Protein Microgel-Stabilized Pickering Liquid Crystal Emulsions Undergo Analyte-Triggered Configurational Transition

Herein, we report a novel approach that involves Pickering stabilization of micometer-sized liquid crystal (LC) droplets with biocompatible soft materials such as whey protein microgel (WPM) to facilitate the analysis of analyte-induced configurational transition of the LC droplets. The WPM particles were able to irreversibly adsorb at the LC-water interface and the resulting WPM-stabilized LC droplets possessed a remarkable stability against coalescence over time. Although the LC droplets were successfully protected by a continuous network of WPM layer, the LC-water interface was still accessible for small molecules such as sodium dodecyl sulphate (SDS) that could diffuse through the meshes of the adsorbed WPM network or through the interfacial pores and induce a LC response. This approach was exploited to investigate the dynamic range of the WPM-stabilized LC droplets response to SDS. Nevertheless, the presence of unadsorbed WPM in aqueous medium reduced the access of SDS molecules to the LC droplets, thus suppressing the configuration transition.

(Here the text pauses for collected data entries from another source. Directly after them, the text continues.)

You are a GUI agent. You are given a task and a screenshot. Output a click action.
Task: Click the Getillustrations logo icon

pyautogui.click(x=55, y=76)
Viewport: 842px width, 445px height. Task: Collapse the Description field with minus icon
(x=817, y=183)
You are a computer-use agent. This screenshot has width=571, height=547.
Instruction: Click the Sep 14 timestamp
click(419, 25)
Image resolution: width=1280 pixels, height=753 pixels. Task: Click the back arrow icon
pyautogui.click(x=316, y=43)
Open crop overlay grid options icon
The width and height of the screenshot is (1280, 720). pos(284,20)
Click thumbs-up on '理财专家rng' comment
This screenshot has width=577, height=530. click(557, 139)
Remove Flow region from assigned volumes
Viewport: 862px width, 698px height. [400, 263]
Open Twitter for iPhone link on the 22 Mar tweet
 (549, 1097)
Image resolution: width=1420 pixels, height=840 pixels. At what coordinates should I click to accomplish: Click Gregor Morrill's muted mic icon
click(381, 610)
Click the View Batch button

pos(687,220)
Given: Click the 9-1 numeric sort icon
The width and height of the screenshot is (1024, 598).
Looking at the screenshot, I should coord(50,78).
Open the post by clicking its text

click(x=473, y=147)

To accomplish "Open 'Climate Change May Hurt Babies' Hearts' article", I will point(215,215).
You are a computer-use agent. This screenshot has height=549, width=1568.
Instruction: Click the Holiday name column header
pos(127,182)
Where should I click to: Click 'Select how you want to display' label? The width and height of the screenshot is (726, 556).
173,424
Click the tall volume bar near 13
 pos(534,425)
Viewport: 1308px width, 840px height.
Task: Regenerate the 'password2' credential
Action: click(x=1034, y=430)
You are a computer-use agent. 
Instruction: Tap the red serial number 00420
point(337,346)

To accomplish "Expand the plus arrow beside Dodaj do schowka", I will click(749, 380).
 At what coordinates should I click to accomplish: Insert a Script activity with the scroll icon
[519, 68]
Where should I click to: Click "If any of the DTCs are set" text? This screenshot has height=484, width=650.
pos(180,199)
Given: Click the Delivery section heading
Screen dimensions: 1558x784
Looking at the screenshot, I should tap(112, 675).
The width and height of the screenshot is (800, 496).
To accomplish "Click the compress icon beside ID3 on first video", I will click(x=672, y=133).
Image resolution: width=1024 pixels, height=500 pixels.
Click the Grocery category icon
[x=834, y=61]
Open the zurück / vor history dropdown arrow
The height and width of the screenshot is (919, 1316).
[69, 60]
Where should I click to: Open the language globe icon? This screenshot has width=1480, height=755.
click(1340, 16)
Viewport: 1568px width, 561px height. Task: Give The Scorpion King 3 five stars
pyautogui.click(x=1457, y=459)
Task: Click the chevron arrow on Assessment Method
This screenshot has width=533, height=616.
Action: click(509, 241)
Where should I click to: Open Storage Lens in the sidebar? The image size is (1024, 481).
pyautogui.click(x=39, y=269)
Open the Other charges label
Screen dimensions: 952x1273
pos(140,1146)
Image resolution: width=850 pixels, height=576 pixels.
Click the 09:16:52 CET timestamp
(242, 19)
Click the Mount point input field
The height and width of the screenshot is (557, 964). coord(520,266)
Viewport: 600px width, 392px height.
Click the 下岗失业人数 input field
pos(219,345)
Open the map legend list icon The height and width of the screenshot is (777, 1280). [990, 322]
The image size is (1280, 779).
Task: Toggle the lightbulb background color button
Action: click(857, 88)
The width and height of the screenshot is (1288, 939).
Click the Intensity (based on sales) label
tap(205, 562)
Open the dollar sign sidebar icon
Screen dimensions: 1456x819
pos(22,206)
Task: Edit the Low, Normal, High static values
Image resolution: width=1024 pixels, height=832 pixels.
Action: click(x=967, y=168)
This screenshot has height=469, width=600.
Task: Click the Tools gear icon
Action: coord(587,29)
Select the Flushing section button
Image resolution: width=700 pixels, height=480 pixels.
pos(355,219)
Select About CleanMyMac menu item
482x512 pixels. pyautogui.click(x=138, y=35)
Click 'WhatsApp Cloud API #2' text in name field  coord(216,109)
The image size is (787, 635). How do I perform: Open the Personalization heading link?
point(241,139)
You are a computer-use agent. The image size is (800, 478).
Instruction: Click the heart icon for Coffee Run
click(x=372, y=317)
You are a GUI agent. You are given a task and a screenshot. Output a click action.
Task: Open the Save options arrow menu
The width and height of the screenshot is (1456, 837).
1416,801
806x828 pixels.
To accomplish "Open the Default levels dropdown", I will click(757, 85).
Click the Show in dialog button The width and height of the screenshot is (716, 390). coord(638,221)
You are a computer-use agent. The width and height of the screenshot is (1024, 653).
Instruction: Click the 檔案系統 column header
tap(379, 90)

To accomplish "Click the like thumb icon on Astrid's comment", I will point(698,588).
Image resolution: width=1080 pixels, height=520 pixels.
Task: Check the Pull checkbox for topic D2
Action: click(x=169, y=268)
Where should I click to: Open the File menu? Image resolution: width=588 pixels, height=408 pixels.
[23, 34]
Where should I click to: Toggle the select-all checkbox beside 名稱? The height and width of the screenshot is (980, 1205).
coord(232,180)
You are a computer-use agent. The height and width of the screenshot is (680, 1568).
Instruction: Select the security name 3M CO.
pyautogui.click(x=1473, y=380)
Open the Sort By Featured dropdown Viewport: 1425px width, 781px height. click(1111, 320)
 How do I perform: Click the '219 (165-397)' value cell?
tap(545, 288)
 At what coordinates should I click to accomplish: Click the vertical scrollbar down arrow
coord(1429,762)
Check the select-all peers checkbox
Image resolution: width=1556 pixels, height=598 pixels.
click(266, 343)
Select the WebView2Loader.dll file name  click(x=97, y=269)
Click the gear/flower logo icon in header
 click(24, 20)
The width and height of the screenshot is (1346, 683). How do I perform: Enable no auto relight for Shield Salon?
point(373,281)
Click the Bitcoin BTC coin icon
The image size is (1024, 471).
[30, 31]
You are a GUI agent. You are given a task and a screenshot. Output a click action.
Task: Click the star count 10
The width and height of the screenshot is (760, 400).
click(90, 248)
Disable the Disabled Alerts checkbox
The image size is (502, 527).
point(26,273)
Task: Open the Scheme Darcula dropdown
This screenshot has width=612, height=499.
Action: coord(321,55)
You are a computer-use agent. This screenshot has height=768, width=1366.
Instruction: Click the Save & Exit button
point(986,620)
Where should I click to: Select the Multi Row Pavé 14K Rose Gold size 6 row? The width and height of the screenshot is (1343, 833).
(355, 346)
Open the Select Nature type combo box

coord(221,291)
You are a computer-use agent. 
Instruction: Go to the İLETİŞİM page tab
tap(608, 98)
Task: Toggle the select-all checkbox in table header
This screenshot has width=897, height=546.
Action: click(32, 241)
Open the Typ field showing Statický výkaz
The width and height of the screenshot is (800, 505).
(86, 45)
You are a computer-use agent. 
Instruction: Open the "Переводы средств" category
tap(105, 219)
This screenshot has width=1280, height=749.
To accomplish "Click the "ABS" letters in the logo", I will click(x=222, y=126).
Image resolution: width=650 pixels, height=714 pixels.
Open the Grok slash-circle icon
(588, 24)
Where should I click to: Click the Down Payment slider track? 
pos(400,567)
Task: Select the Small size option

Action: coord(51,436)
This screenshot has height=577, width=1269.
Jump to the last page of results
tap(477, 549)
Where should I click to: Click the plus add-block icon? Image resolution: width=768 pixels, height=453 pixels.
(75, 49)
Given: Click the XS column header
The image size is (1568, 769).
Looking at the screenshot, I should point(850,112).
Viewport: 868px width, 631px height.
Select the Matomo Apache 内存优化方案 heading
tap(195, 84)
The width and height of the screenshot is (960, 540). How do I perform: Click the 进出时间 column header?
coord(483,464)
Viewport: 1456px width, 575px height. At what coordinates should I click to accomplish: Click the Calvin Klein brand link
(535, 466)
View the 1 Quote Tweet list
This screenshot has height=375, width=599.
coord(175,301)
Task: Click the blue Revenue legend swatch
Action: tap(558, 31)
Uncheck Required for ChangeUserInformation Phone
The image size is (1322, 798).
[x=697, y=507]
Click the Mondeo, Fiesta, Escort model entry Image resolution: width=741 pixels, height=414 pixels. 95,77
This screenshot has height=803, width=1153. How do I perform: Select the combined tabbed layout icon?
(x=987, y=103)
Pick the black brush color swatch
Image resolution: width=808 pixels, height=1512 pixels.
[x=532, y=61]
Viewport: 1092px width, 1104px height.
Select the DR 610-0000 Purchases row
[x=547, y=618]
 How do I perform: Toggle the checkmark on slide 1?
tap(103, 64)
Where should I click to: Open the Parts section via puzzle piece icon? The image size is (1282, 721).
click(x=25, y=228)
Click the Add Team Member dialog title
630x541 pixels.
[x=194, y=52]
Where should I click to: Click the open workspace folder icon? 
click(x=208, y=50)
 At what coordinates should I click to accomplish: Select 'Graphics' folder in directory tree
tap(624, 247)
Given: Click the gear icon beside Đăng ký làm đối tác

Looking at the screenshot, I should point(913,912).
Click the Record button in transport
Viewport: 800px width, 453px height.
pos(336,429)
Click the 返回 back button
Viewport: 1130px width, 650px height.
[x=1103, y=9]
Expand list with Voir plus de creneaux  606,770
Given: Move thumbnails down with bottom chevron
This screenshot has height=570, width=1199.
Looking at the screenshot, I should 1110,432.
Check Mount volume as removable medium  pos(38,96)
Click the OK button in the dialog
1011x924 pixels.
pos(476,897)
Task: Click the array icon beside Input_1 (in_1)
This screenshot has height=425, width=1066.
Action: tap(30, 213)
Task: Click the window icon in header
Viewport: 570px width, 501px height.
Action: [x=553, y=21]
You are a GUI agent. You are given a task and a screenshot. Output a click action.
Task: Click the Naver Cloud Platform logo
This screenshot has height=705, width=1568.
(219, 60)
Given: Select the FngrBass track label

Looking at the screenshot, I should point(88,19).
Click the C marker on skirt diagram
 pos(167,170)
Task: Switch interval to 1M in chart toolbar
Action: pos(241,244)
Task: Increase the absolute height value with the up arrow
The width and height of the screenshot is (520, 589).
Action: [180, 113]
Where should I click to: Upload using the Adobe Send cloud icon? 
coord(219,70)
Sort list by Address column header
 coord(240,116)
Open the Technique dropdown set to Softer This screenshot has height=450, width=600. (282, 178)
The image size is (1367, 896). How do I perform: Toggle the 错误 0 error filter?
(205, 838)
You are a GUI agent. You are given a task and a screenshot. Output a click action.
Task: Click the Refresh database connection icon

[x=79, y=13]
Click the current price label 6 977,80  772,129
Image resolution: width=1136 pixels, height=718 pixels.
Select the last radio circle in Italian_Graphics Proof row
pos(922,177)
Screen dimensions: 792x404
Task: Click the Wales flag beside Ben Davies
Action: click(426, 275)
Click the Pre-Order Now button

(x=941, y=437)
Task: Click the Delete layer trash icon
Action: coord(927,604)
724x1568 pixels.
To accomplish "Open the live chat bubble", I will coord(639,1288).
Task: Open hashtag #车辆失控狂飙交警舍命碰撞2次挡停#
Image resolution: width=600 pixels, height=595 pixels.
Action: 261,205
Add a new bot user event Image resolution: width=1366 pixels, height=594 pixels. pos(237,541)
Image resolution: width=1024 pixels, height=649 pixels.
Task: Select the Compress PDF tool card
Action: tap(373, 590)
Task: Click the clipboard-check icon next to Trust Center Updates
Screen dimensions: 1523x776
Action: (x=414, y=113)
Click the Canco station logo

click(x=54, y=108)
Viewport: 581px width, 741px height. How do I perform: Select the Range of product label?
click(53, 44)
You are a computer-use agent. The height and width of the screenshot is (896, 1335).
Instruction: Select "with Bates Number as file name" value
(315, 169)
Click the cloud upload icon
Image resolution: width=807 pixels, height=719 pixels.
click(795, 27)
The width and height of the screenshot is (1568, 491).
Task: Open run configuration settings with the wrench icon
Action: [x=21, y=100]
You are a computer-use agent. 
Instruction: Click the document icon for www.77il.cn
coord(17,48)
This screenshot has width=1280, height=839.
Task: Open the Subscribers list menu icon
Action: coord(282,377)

An improved LC response to SDS with a lower detection limit was achieved after washing off the unadsorbed WPM. Interestingly, the LC exhibited a detection limit as low as ~0.85 mM for SDS within the initial WPM concentration ranging from 0.005 to 0.1 wt %. Further, we demonstrate that the dose-response behaviour was strongly influenced by the number of droplets exposed to the aqueous analytes as well as the type of surfactants such as anionic SDS, cationic dodecyltrimethylammonium bromide (DTAB) and non-ionic tetra(ethylene glycol)monododecyl ether (C12E4). Thus, our results address key issues associated with the quantification of aqueous analytes and provide a promising colloidal platform towards the development of new classes of biocompatible LC droplet-based optical sensors.